[Rezension] Daniel Glattauer - Gut gegen Nordwind
„Schreiben Sie mir, Emmi. Schreiben ist wie küssen, nur ohne Lippen. Schreiben ist wie küssen mit dem Kopf.“
Der Klappentext von Daniel Glattauers Roman liest sich verheißungsvoll: durch einen Tippfehler landen Emmi Rotheners Nachrichten nicht beim eigentlichen Empfänger, sondern bei Leo Leike – und aus dem ursprünglichen Irrtum entwickelt sich ein „außergewöhnlicher Briefwechsel, wie man ihn nur mit einem Unbekannten führen kann“. Eingekuschelt in einen Starbucks-Sessel las ich die ersten Seiten, einen Caramel Macchiato in der Hand, und der mir gegenübersitzende Fremde vertraute mir mit einem Lächeln an: er habe erst kürzlich das Hörbuch quasi eingesaugt und konnte nicht genug davon bekommen – ja, ich würde wissen wollen, wie die Geschichte weitergeht, ich würde den zweiten Band auf jeden Fall lesen wollen.

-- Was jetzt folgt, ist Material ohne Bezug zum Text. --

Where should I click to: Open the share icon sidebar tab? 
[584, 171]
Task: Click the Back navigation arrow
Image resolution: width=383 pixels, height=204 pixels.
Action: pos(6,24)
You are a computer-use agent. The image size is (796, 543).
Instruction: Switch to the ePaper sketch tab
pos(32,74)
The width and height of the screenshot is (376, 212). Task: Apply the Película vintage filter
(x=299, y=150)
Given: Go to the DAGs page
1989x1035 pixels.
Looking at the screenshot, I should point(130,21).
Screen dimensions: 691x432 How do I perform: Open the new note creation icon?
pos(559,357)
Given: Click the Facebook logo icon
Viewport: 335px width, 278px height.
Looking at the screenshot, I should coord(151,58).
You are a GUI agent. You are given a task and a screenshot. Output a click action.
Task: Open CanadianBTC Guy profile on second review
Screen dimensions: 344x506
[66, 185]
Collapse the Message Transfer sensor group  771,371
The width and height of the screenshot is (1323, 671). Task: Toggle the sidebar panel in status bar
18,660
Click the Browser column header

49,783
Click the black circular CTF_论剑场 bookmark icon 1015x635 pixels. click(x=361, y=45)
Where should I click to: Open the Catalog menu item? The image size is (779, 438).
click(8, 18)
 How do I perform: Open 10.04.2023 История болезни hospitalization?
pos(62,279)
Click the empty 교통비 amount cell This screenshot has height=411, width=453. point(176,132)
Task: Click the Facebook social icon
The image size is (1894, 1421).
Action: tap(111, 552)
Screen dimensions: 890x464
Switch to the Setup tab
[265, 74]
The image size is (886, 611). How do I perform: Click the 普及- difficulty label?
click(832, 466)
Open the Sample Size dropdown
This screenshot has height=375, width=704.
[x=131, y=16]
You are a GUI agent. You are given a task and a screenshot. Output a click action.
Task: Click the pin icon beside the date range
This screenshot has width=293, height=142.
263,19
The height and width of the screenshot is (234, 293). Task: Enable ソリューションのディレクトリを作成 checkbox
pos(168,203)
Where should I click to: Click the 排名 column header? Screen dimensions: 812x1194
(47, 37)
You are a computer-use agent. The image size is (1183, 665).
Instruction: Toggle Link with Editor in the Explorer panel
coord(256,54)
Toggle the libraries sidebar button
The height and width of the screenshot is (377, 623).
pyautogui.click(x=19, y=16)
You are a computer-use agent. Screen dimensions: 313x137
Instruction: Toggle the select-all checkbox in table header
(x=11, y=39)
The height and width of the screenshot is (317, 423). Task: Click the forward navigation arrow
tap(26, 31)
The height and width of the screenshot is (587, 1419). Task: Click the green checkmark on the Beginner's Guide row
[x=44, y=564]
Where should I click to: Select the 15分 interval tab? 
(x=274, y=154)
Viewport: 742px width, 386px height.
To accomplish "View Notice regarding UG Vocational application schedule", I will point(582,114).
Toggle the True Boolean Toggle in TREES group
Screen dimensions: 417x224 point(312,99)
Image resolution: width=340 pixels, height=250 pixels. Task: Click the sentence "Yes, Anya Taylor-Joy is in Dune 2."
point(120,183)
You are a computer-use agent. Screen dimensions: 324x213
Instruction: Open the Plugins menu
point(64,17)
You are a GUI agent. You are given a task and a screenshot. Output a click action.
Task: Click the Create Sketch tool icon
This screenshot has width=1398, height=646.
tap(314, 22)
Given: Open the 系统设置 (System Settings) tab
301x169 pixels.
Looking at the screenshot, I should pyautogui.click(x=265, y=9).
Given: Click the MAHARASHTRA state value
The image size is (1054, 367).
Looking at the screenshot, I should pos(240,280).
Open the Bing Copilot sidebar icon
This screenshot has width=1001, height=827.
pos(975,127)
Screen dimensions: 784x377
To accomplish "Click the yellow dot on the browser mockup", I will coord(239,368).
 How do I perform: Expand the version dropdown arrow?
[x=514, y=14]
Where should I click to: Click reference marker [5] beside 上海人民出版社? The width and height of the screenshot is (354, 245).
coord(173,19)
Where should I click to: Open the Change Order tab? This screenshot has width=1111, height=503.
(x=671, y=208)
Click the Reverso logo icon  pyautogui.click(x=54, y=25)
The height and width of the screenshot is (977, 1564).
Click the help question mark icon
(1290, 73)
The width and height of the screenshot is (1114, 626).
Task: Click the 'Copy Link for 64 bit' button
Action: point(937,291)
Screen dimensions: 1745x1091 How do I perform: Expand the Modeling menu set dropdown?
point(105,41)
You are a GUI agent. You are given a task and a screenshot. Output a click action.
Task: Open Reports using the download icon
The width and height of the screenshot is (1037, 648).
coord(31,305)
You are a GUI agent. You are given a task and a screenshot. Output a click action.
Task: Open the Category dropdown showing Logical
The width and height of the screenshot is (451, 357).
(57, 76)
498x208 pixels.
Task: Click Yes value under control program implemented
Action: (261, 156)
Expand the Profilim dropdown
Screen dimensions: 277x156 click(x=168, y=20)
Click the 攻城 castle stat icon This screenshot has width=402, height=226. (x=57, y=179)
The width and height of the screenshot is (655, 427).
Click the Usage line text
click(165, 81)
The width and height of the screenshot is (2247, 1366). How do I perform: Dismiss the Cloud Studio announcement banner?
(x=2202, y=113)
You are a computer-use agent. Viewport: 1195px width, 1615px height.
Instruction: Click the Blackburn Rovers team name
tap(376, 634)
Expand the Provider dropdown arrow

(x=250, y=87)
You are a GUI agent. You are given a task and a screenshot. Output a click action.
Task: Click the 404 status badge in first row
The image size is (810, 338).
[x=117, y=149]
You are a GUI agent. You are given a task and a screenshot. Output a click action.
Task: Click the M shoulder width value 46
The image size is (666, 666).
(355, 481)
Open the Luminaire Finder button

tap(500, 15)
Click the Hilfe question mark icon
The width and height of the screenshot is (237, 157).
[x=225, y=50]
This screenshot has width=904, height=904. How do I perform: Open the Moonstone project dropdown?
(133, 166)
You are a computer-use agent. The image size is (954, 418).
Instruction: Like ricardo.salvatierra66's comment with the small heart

Ich las das Buch im Urlaub, und auch 25°C und Sandstrand ließen mich darin mitnichten „einen der zauberhaftesten und klügsten Liebesdialoge der Gegenwartsliteratur“ erkennen; die Grundidee ist schön, wenn auch nicht neu – ich erinnere an dieser Stelle an die Roman-Reihe Chat, Connect, Crash von Nan McCarthy – doch muss sich der Leser mit irgendeinem Pfeiler eines Buches identifizieren können. Was mir nicht gelungen ist: die hysterische, zickige, um nicht zu sagen: nervige Emmi ließ mich keinerlei Parallelen zu meiner Person, Gefühlswelt oder Denkweise erkennen, und auch für den ach-so-schlauen, in sich gekehrten, romantischen und gewollt zynischen Leo konnte ich keinerlei Sympathien entwickeln. Und so schleppte ich mich mehr durch die 223 Seiten, als dass ich sie mit Genuss gelesen hätte; zwei Protagonisten, die, eine wie der andere, wie zwanghaft das letzte Wort haben wollen, ohne dass sie wirklich etwas zu sagen hätten. Im Grunde genommen geht es nur um die eine Frage: soll man aus der reinen Anonymität der „Online-Brieffreundschaft“ ausbrechen, sich persönlich kennenlernen – oder es lieber lassen? Dieser Frage nähern sich die Hauptdarsteller aus allen Himmelsrichtungen, ohne wirklich zum Schluss zu kommen, abgerundet durch halbintellektuelle Spitzfindigkeiten. Was ich damit meine? Beispielsweise „Nach fünf Jahren Gegenwart ohne Zukunft habe ich endlich in die Mitvergangenheit gefunden.“ Oder auch „Mich verblüfft am meisten, wie Sie ‘Zehennägel’ aussprechen, Emmi. So ein anmutiges, sanftes, dunkles, klares ‘Zehennägel’ habe ich noch nie gehört und hätte ich Ihnen auch niemals zugetraut. Kein Kreischen, kein Gurgeln, kein Krähen. Ein richtig schönes, weiches, elegantes, geschmeidiges, samtfüßiges ‘Zehennägel’.“
Das widert mich regelrecht an. Langatmig, langweilig, unromantisch. Unerotisch. Unsympathisch. Enttäuschend. Ich wünschte, ich könnte den Wirbel verstehen, den das Buch ausgelöst hat – die begeisterten Kritiker, die vielen positiven Rezensionen. Empfehlen? Nein, empfehlen kann ich es nicht, es sei denn, du liegst gerade krank im Bett und hast deine Fernbedienung verloren. Ich würde den zweiten Teil in jedem Fall lesen wollen? Nein, Fremder – die 10€ wären mir zu schade…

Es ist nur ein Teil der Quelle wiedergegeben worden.